Se cae poco a poco. La barda de adobe cubierta por la verde enredadera se desmorona con cada golpe de lluvia y viento. Le escurren lágrimas de lodo que acaban en los charcos salpicados con las gotas de la mañana de agosto.
Desde que recuerdo ese muro está ahí, mi abuela decía que cuando ella llegó al polvoroso pueblo ya estaba ese montón de adobes en medio de la nada, haciendo sombra a las piedras.
A unos metros de la barda de adobe hicieron un panteón, no había muros, salvo un par de columnas rematadas con un arco chueco que servía como puerta, la gente del pueblo decía que los muertos quedarían allá por donde estaba el montón de adobes.
Abuelos, hijos y nietos comenzaron a poblar con sus huesos ese panteón donde algunas cruces tienen la fecha de su muerte, pero no de su nacimiento, de algunos difuntos no sabían con certeza el día que lloraron al salir del vientre de su madre. No fueron registrados y nadie de los suyos se acordaba cuándo fueron echados al mundo, ya fuera con la partera o en medio de la milpa.
Mi abuela, mientras se tomaba un atole de maíz, me aseguró que en esa barda fusilaron a varios fulanos, que hasta hoyos de las balas quedaron marcados.
Cuando fui a buscar esos rastros de fuego lo único que vi fueron lagartijas asoleándose, pero nada de rastros de balazos.
La enredadera se secaba, las hojas se caían, las ramas se quebraban y la barda de adobe quedaba desnuda.
El panteón creció, se extendió hacia el lado contrario de la barda de adobe. En el horizonte se veían las siluetas de las cruces y a varios metros un muro en medio de la nada, de un terreno duro, lleno de piedras y lagartijas.

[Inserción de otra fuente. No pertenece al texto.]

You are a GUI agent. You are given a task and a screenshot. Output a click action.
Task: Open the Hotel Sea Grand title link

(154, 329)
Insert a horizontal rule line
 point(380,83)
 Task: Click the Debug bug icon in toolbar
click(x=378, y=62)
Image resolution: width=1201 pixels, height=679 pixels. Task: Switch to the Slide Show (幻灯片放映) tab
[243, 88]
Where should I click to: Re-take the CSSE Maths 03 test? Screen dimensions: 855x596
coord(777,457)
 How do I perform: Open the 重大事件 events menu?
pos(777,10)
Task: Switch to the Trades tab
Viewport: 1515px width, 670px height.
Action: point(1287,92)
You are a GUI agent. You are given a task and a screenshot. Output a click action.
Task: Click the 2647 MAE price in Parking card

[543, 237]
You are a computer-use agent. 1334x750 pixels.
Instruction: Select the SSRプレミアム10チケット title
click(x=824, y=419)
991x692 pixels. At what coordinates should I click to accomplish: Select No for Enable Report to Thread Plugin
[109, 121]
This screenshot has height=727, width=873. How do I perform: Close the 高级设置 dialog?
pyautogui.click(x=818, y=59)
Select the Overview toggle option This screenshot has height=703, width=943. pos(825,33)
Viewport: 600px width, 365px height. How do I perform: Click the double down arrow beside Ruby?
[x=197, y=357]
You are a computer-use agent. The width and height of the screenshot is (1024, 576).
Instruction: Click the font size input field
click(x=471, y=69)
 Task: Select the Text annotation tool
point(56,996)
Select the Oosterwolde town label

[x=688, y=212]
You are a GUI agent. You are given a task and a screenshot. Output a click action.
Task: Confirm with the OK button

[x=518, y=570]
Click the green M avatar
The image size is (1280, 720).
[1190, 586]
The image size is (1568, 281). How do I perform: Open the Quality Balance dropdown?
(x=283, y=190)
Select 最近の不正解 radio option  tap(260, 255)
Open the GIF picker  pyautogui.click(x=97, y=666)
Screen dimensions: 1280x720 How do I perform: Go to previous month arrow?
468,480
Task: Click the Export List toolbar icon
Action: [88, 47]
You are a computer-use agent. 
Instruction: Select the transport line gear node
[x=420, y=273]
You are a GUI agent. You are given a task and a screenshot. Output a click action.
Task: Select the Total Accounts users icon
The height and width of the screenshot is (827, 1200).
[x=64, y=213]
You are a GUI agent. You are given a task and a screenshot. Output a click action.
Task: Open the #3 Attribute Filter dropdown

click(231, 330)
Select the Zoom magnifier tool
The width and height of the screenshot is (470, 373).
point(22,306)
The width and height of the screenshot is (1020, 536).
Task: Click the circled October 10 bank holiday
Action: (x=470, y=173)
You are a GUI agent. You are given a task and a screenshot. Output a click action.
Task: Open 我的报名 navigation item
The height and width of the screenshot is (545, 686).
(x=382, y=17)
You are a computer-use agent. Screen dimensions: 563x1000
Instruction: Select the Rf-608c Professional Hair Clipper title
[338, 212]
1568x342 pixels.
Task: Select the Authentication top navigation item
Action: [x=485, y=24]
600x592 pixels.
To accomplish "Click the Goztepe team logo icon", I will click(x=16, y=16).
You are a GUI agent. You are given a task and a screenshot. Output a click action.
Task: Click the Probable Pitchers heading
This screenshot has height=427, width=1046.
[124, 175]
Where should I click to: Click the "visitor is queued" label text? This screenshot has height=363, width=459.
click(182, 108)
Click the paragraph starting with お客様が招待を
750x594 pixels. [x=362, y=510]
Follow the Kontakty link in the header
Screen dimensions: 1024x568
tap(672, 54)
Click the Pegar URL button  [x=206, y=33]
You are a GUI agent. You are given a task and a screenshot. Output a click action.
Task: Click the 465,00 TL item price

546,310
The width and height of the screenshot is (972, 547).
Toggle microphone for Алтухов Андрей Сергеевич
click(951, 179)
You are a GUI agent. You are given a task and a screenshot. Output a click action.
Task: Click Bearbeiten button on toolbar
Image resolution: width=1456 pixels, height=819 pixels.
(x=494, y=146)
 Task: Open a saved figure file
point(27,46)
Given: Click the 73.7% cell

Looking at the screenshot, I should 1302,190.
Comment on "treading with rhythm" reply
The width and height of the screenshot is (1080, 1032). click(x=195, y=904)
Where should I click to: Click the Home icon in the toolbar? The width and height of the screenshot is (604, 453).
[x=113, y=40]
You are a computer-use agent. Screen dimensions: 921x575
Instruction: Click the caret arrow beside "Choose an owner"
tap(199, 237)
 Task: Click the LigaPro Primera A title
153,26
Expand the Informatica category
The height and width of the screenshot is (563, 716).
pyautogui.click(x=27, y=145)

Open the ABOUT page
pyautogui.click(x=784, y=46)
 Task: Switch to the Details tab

Le pregunté a mi abuela de qué lado del muro fusilaban a los fulanos que ella me había dicho, me dijo que dependía de la hora, que tenían que ser fusilados viendo al sol para que encandilados no pudieran ver la cara de los hombres que descargaban sus fusiles contra ellos.
Que los cuerpos sangrados los echaban en una carreta y los llevaban a tirar a una cañada, donde los buitres y los animales carroñeros se peleaban desde las tripas hasta los huesos. Que eran rateros, ladrones de ganado que no merecían una tumba.
A veces quisiera regresar a ese humilde pueblo de San Luis Potosí al que mi abuela me llevaba de niño, nomás ir para ver si el muro de adobe sigue ahí y si el panteón ya tiene bardas, si las mujeres del lugar siguen llorando a gritos en los sepelios y si la lluvia le arranca lágrimas de lodo a esa añeja pared donde fusilaban a los cuatreros.